Mora became the subject of the post-fight discussion, and his low-blow knockdown ruling in Round 11 was more than enough for commentator Al Bernstein to say it was one of the worst jobs of officiating he had seen in the past 15 years.
Mares, who has a history of throwing low blows, appeared to have hit Agbeko more than a dozen times low. To no warning by the referee, Agbeko had no choice but to fight two opponents instead of one.
These are the five worst referee jobs in the past 10 years in boxing.
No. 5: Referee’s Long Count in Lucian Bute’s First Fight with Librado Andrade
Referee Marlon Wright gives the modern day Tunney-Dempsey long count after Librado Andrade puts Lucian Bute down on the canvas in the final seconds of round 12.
Wright started the count, but halted it to warn Andrade for getting out of the neutral corner. Bute appeared to get up before the referee could finish the count, but he was down for at least 10 seconds. The referee finished the count after 20 seconds had already passed.
Bute would go on to win a unanimous decision and retain his undefeated record.
No. 4: Joe Cortez Disqualifies Humberto Soto After Knocking Down Opponent
Referee Joe Cortez has had his fair share of controversial bouts. In this one, he disqualifies Humberto Soto for hitting Francisco Lorenzo on the back of the head in what should have been a TKO win for Soto.
The bloodied and beaten Lorenzo was about to go down before Cortez jumped in to break up the fighters before the knockdown occurred. After Lorenzo finally went down, Soto landed a grazing blow on the back of his head.
Cortez’s reasoning for the low blow can be heard here.
He was inducted into the Boxing Hall-of-Fame this year along with Mike Tyson, Julio Cesar Chavez and Sylvester Stallone.
No. 3: Referee Warns Robin Reid for Punching Sven Ottke in the Face
In this bout from 2003, Robin Reid’s 10-fight win streak would come to an end after referee Roger Tillerman made more than one mistake before the night was over. Sven Ottke won a unanimous decision, but not without the help of Tillerman.

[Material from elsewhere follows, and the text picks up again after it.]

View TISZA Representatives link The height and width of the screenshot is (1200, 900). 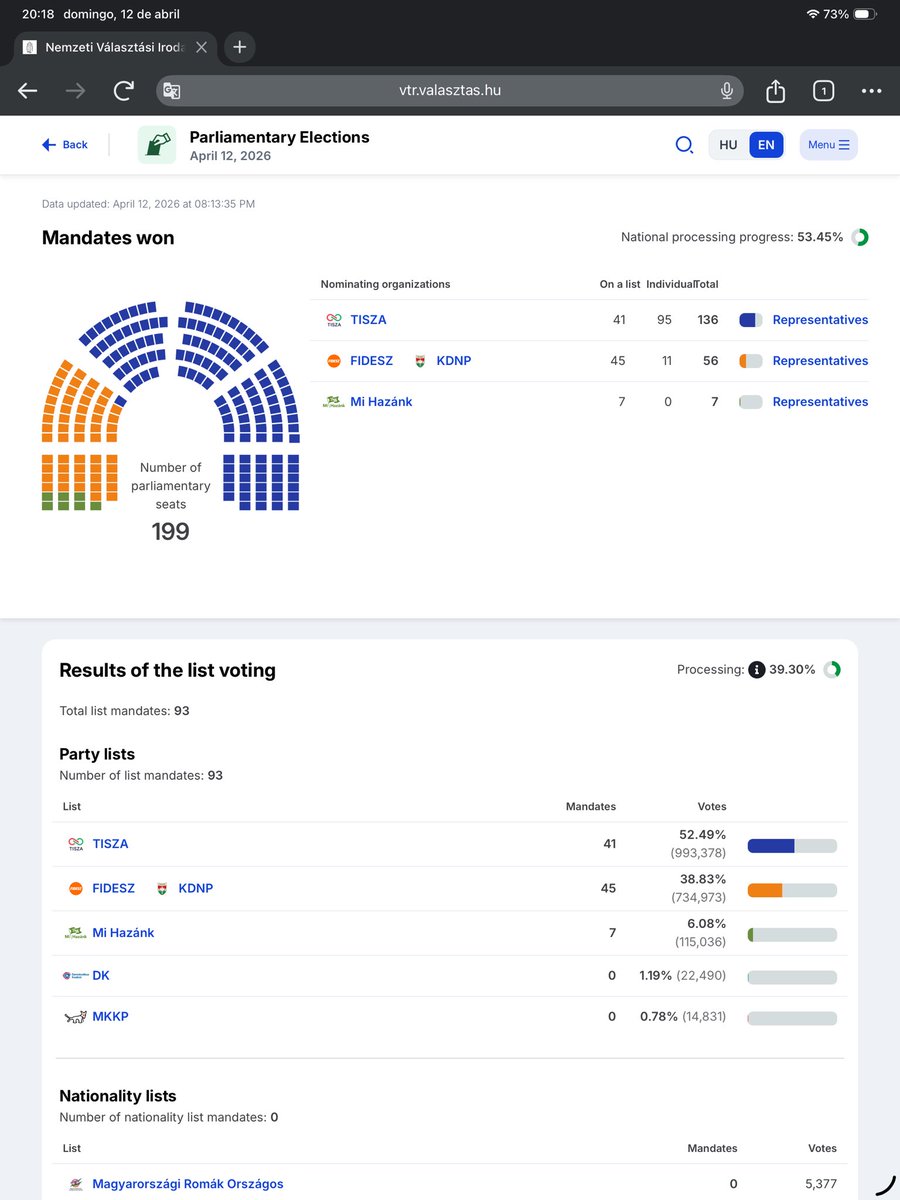(820, 320)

Reid knocked down his opponent in Round 6. Tillerman ruled it a slip. Soon after, Reid had a point deducted for supposedly head-butting Ottke. It was clear the punches of Reid were landing and not his head.
No. 2: Referee Counts Low Blow Knockdown in Mares-Agbeko Bout
The Showtime Bantamweight Tournament concluded with Abner Mares taking a closely contested but foul-filled majority-decision over former champion Joseph Agbeko.
Two knockdowns were scored in the bout for the Mexican boxer, and they both bring controversy along with numerous low blows for referee Russell Mora.
“I don’t help the fighters,” Mora said in response to whether or not Mares would have won without his help. “I enforce the rules. First and foremost, I have to enforce the rules. Those punches were on the beltline. It’s a fair punch. I have to call it fair. It’d be unfair to give the advantage to the other guy just because he says it low.”
Showtime commentator Al Bernstein called it one of the worst jobs of officiating he has seen in the last 15 years.
No. 1: Referee Rules Low Blows and Slips as Knockdowns in Williams-Airich Bout
Referee Alfredo Garcia Perez put on one of the worst nights of officiating in a 2008 heavyweight bout between Danny Williams and Konstantin Airich.
Williams had two points deducted in Round 2 for low blows. He also received two standing eight counts in Round 3 and Round 4 after slipping and stumbling out of the ropes. Williams was deducted a point in Round 5 for hitting after the break.
Airich got counted in Round 5 for losing his balance and falling down.
Round 6 only lasted a minute and a half as Airich’s promoter prematurely rung the bell after his fighter was knocked down.
Williams would eventually win by TKO in Round 7, but the referee was the story of the fight. I can only imagine what the scorecards looked like.